---------- Document excerpt ----------

Among the judge’s most bizarre rulings was that Russ’s attorney, Joel Schwartz (Josh Duhamel), was not allowed to offer alternate theories of the crime and in particular was not allowed to suggest in any way that Pam Hupp was the actual killer, even though incontrovertible evidence had established that she was the last person to see Betsy Faria alive. The third episode – the one I watched on TV last night – covered the trial, the disappointment that Russ Faria went through when his two stepdaughters become star witnesses for the prosecution, Pam’s own twisted tales of the events when she takes the witness stand, and the interest shown in the case by the producers of the true-crime NBC-TV series Dateline NBC, who did no fewer than five episodes on the story from 2014 to 2019.

The Wikipedia page on Pam Hupp, https://en.wikipedia.org/wiki/Pam_Hupp, offers quite a lot of additional information, including the identity of the next person Pam killed, Louis Gumpenberger (Jeff Ryan Baker in his first TV role), described on NBC’s Web page for the series, https://collider.com/thing-about-pam-cast-character-guide/, as follows: “Pam’s first victim, or so they thought. Louis was an unsuspecting participant in a twisted fantasy that ended in murder. Gumpenberger had sustained impaired mental and physical capabilities after a devastating car accident in 2005, which made him an easy target for Pam’s scheme.” Pam shot Gumpenberger three times on August 16, 2016 and ultimately entered a guilty plea to the crime, so she was already in prison when authorities started looking at her as a possible suspect in Betsy Faria’s murder, too. Pam was also accused of killing her own mother, Shirley Neumann, who fell off an apartment balcony in what was originally ruled an accident. The Thing About Pam is a star turn for Renée Zellwegger, who dominates the show and creates an unforgettable characterization. Otherwise, this series is pretty much a mess, and NBC made the unusual (to say the least) decision to have Keith Morrison, the familiar narrator’s voice on Dateline NBC, narrate this as well just to make it seem like a true-crime story instead of a scripted series just based on a true-crime story.

----------

Task →
Could you reproduce, word for word, everything in the review of The Thing About Pam from "Among the judge’s" down to "2014 to 2019."?

---------- Supplied data ----------

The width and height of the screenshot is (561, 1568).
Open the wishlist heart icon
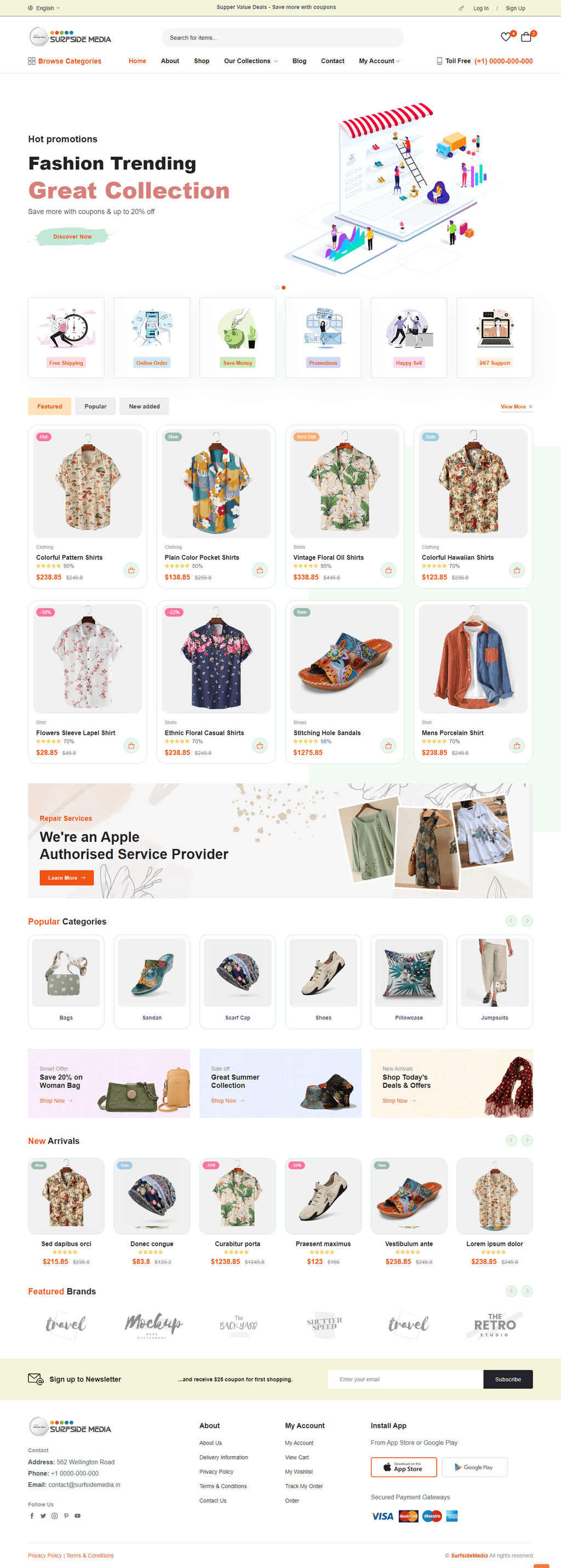point(506,37)
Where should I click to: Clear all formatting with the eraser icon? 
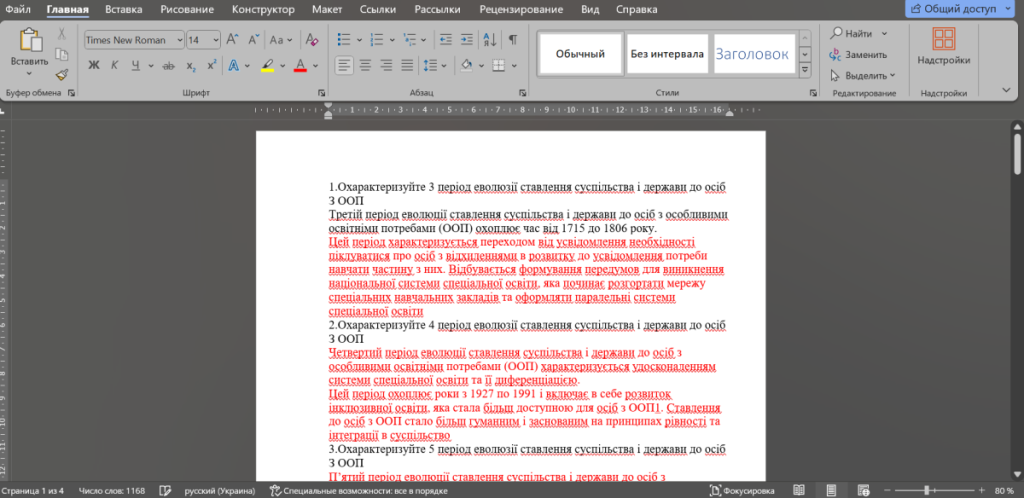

----------

Result of this exercise →
Among the judge’s most bizarre rulings was that Russ’s attorney, Joel Schwartz (Josh Duhamel), was not allowed to offer alternate theories of the crime and in particular was not allowed to suggest in any way that Pam Hupp was the actual killer, even though incontrovertible evidence had established that she was the last person to see Betsy Faria alive. The third episode – the one I watched on TV last night – covered the trial, the disappointment that Russ Faria went through when his two stepdaughters become star witnesses for the prosecution, Pam’s own twisted tales of the events when she takes the witness stand, and the interest shown in the case by the producers of the true-crime NBC-TV series Dateline NBC, who did no fewer than five episodes on the story from 2014 to 2019.